La Cour suprême rejette les demandes de régularisation de 360 ​​employés d'une madrasa du Bengale occidental

La Cour suprême a rejeté lundi 13 juillet un lot de requêtes déposées par environ 360 membres du personnel enseignant et non enseignant des madrasas du Bengale occidental. Les employés avaient contesté le refus de régularisation de leurs services et le déblocage des paiements au titre du programme de subventions du gouvernement de l'État.

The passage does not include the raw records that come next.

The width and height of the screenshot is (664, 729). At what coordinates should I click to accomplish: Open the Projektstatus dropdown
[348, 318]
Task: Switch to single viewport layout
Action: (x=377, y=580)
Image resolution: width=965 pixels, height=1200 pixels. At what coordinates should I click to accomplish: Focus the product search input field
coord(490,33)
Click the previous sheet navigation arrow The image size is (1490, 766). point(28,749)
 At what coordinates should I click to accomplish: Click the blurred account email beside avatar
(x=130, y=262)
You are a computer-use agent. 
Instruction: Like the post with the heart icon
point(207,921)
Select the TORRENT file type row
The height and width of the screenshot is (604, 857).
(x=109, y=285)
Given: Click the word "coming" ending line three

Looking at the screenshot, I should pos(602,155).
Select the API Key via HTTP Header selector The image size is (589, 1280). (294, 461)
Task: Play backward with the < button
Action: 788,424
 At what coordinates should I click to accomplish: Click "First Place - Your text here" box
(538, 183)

Un tribunal composé des juges Dipankar Datta et AG Masih a rendu le verdict après un examen détaillé de 13 cas représentatifs parmi un groupe plus large de plus de 350 pétitionnaires. Le tribunal a adopté une approche pragmatique, déclarant que si l'un des 13 requérants avait réussi à faire valoir ses arguments en faveur d'une réparation, il aurait étendu l'examen aux autres requérants. Cependant, aucun des 13 n’a pu convaincre le banc.

« Nous avons non seulement rejeté les réclamations des 13 pétitionnaires dont les cas ont été examinés, mais nous avons également rejeté les réclamations de tous les pétitionnaires restants. Toutes les requêtes sont dénuées de fondement et sont par conséquent rejetées », a statué la magistrature.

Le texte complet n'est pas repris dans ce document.